Commonly used household disinfectants could be making children overweight by altering the bacteria found in their guts.
A new study published in the Canadian Medical Association Journal suggests infants living in households where antimicrobial disinfectants are used at least weekly were twice as likely to have higher levels of the bacteria Lachnospiraceae at ages 3 to 4 months than children whose homes did not frequently use disinfectants.
When those children with higher levels of Lachnospiraceae were three-years old, their body mass index (BMI) was higher than children who do not live in homes that frequently use disinfectants, the study also showed.

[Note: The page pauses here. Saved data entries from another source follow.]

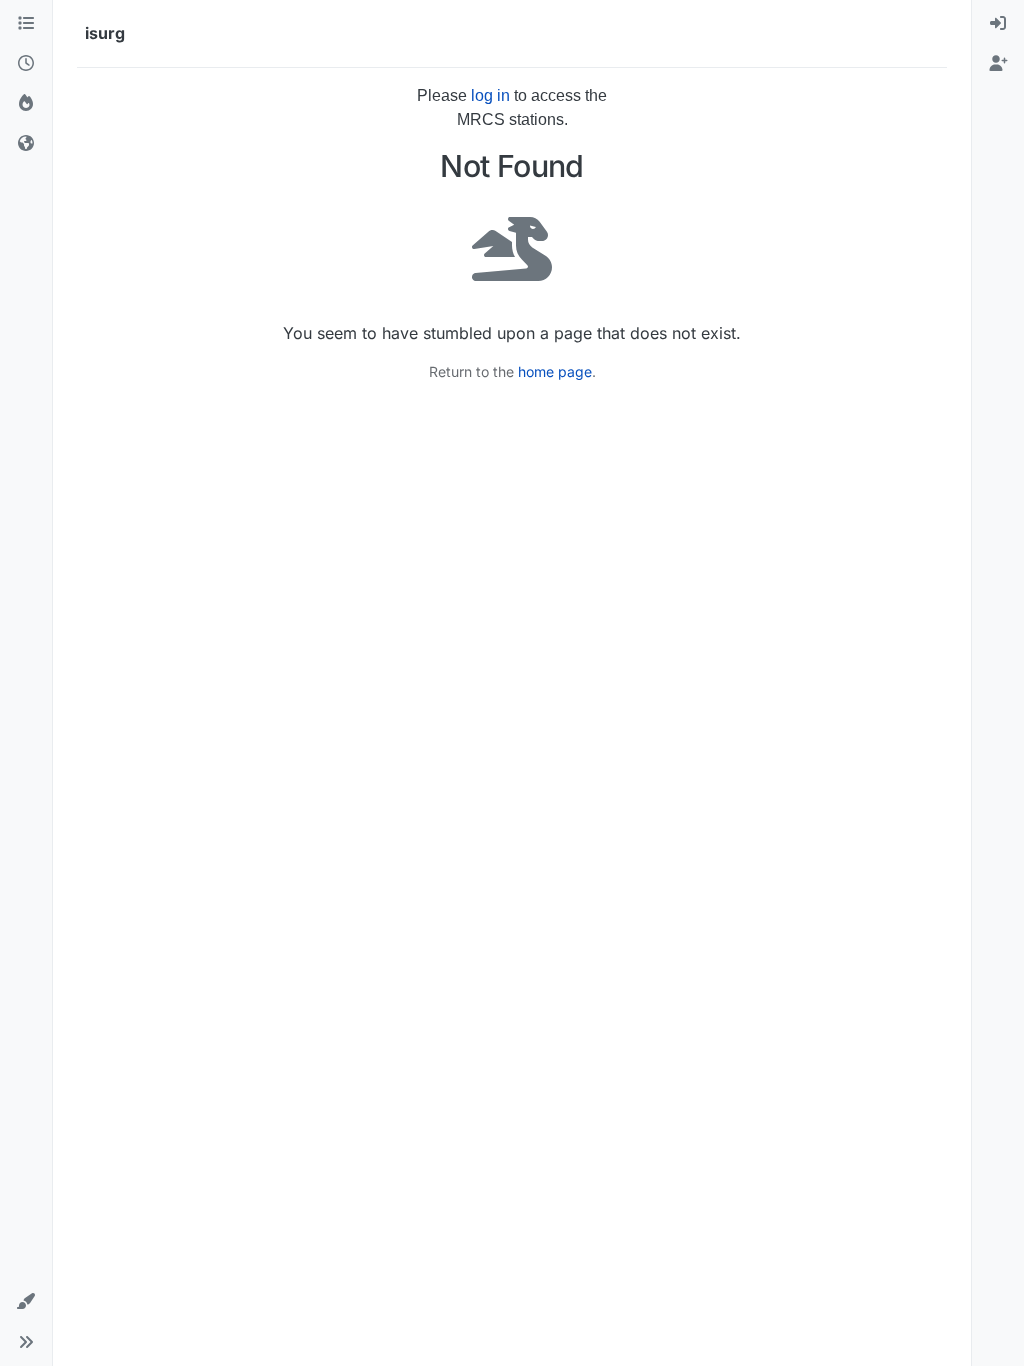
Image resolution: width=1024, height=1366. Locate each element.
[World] (26, 144)
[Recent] (26, 64)
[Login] (998, 24)
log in (490, 95)
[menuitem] (998, 24)
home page (555, 371)
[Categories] (26, 24)
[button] (26, 1302)
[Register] (998, 64)
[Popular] (26, 104)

The bacteria Lachnospiraceae are “a normal component of our gut microbiota,” Anita Kozyrskyj, senior author of the study and a University of Alberta pediatrics professor, said in a CMAJ podcast.

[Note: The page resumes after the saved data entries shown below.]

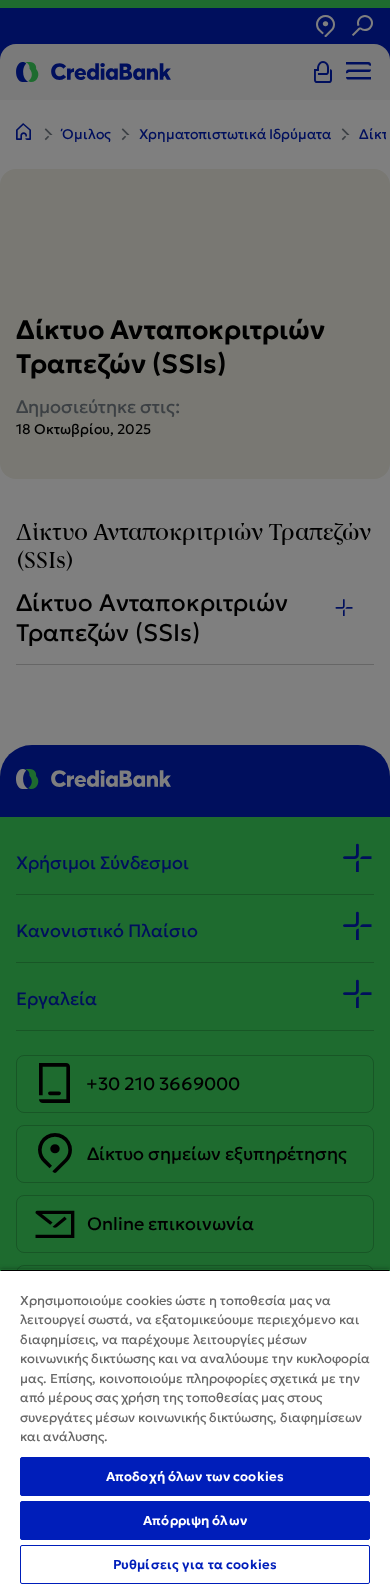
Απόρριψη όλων (195, 1520)
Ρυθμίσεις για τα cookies (195, 1564)
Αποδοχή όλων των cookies (195, 1476)
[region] (195, 1429)
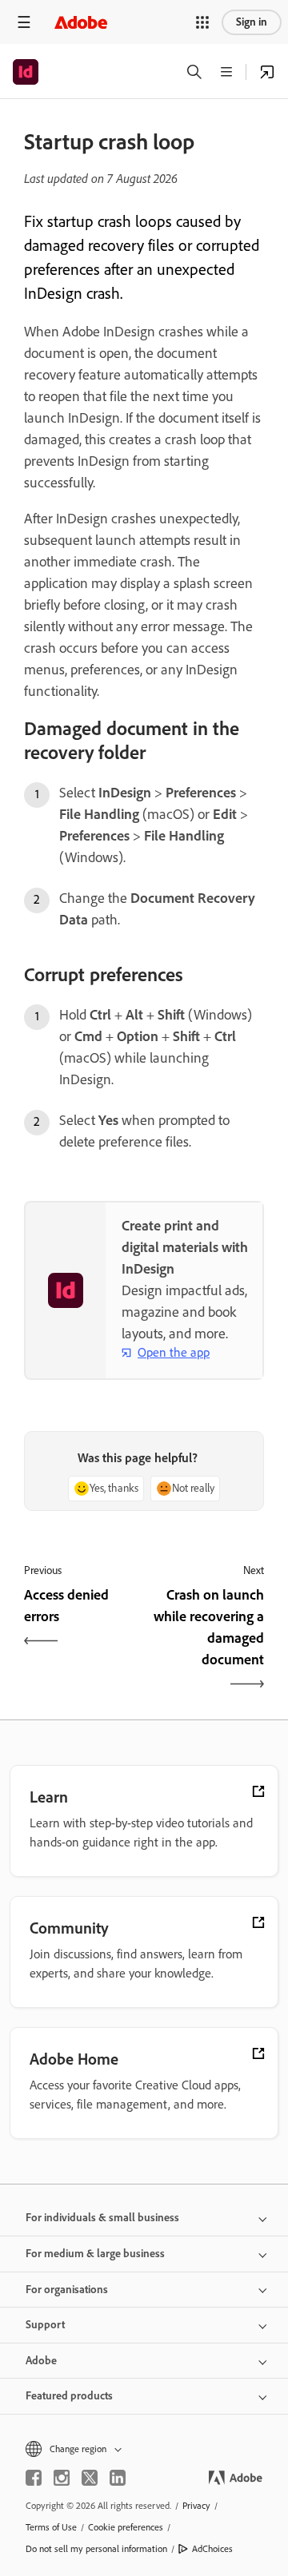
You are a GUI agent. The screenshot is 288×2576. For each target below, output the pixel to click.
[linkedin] (118, 2478)
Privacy (196, 2505)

However, she explained that it is known “from animal studies that higher levels of Lachnospiraceae have been associated with higher body fat and insulin resistance.”
The new report uses data from the Canadian Healthy Infant Longitudinal Development study, which began in 2009 with researchers actively following participants as they grow and develop, from mid-pregnancy into childhood and adolescence.

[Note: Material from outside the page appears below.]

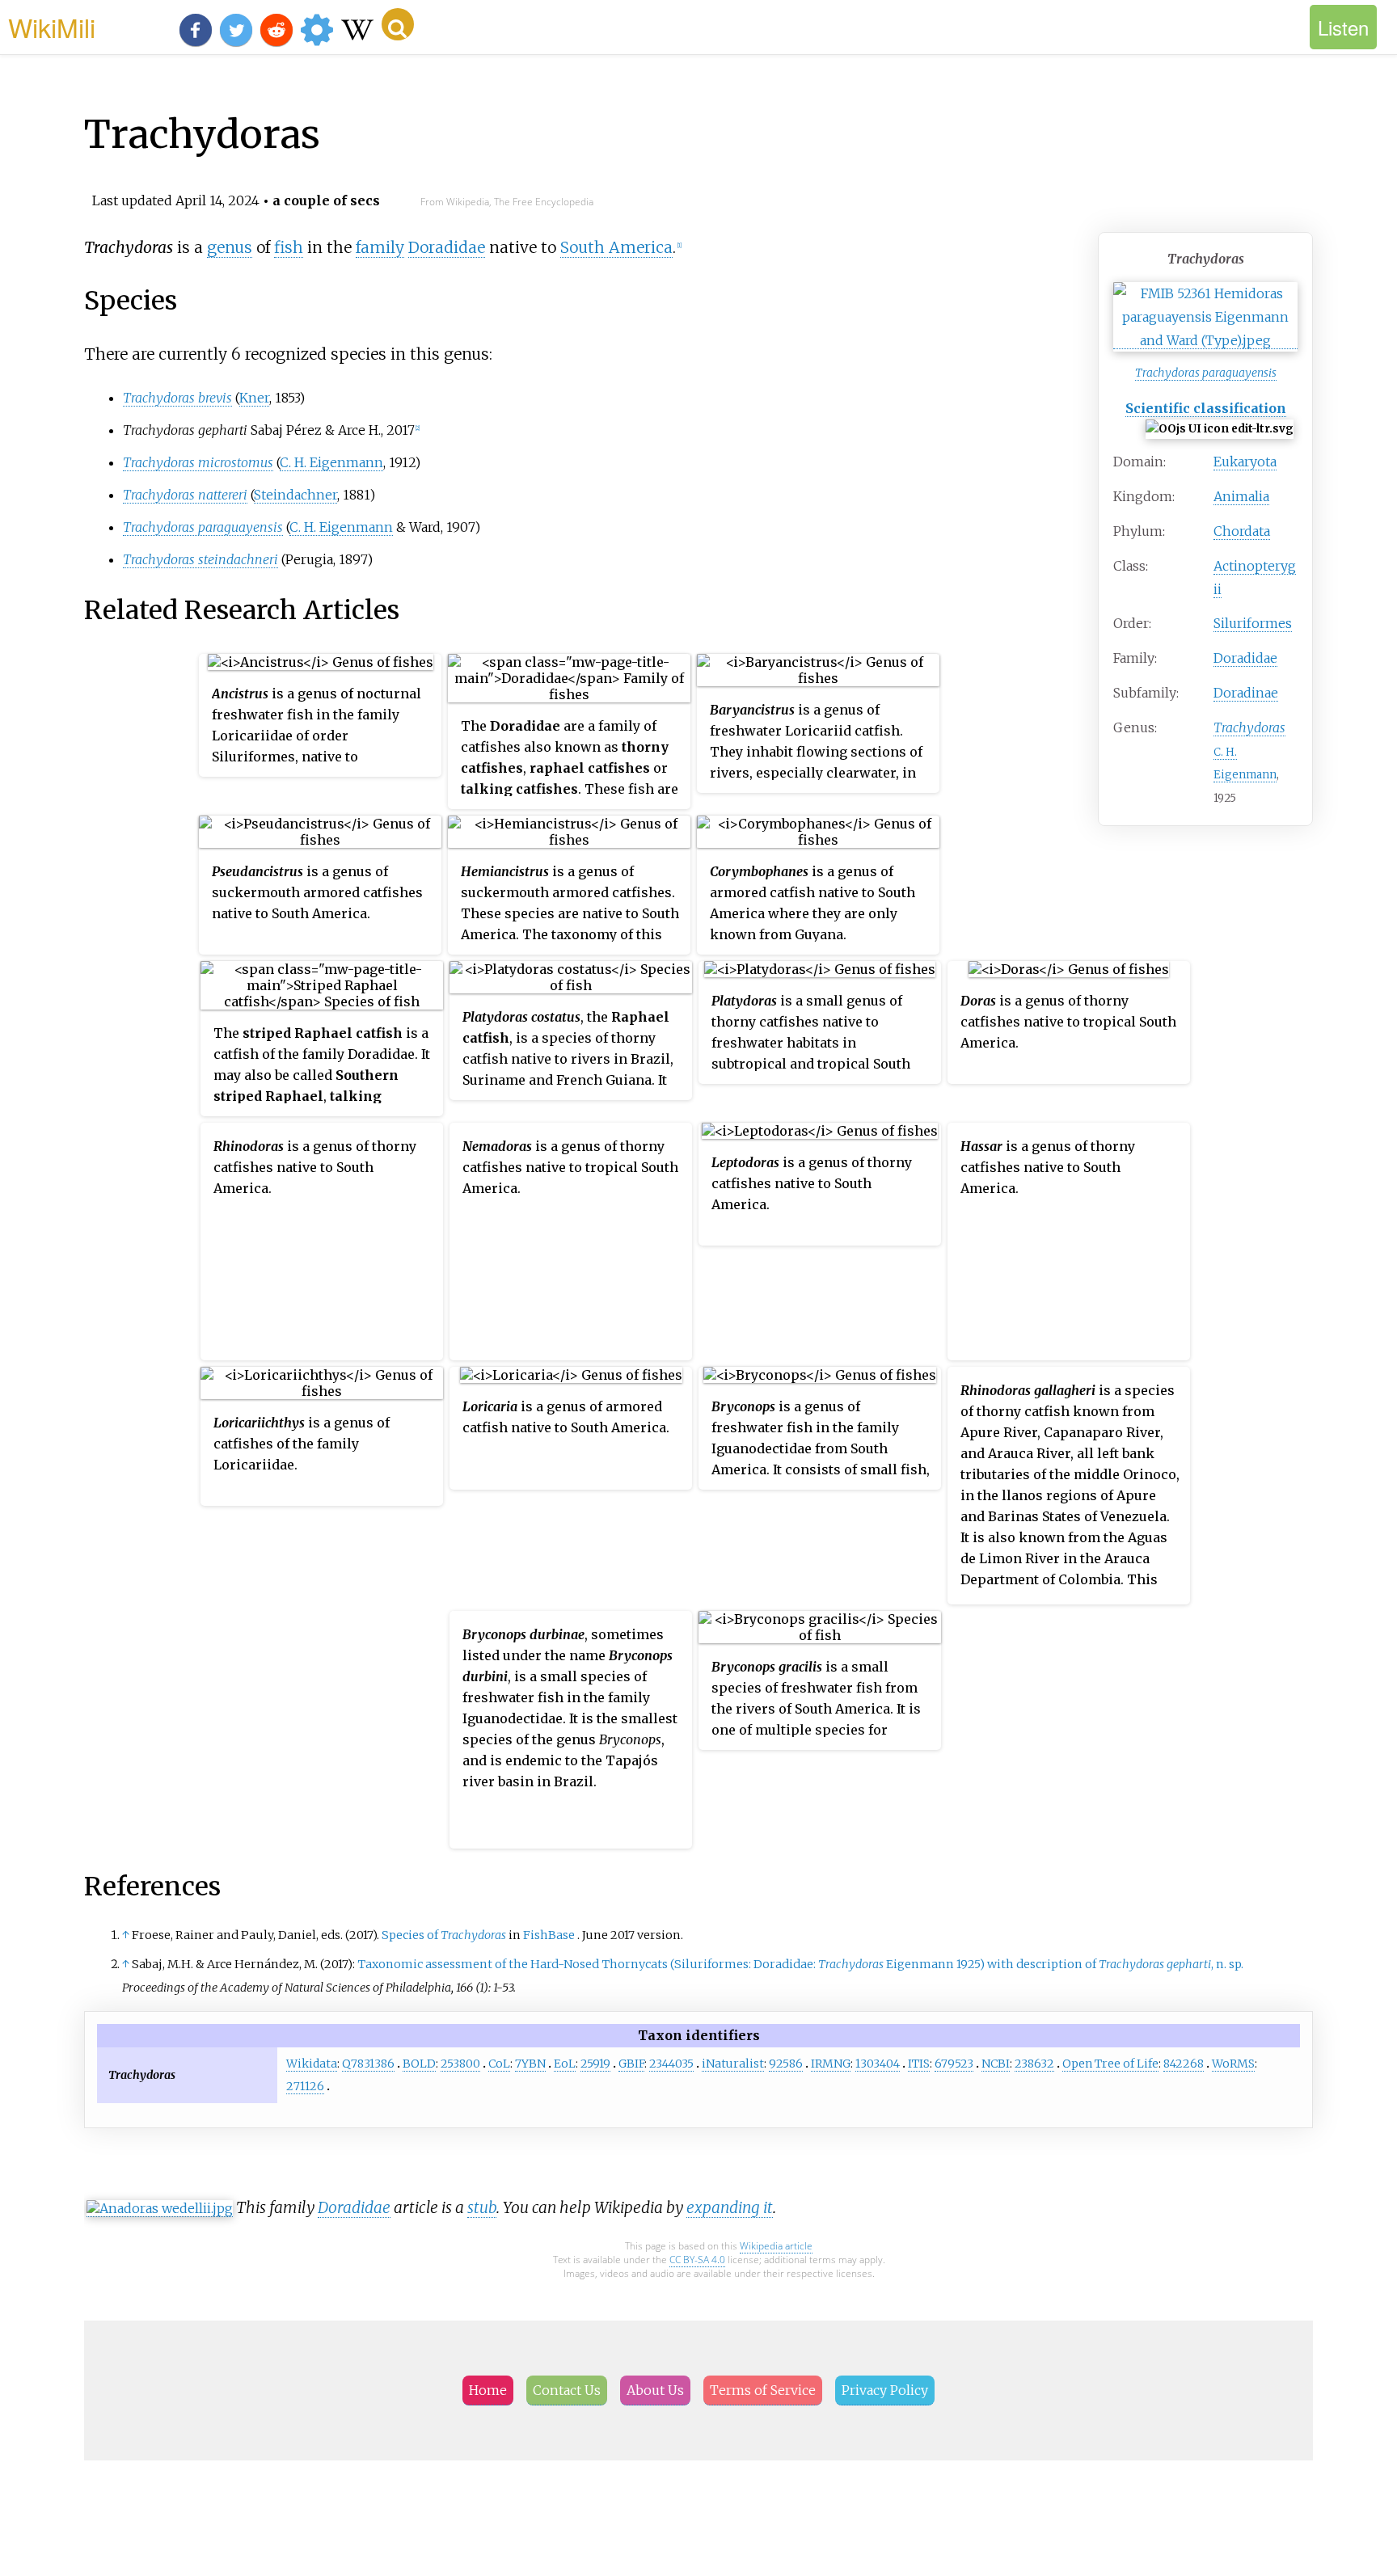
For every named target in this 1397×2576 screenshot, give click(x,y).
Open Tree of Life (1110, 2063)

When infants were 3 or 4 months old, their parents provided a poop sample for each infant and answered questions about their home, explained Kozyrskyj.
Samples from 757 infants were profiled and analyzed along with BMI data at older ages and parental use of disinfectant products.
While the researchers found an increase in Lachnospiraceae bacteria with more frequent cleaning with disinfectants, they did not see the same association with washing detergents without the bacteria-killing ingredients found in disinfectants or eco-friendly cleaners.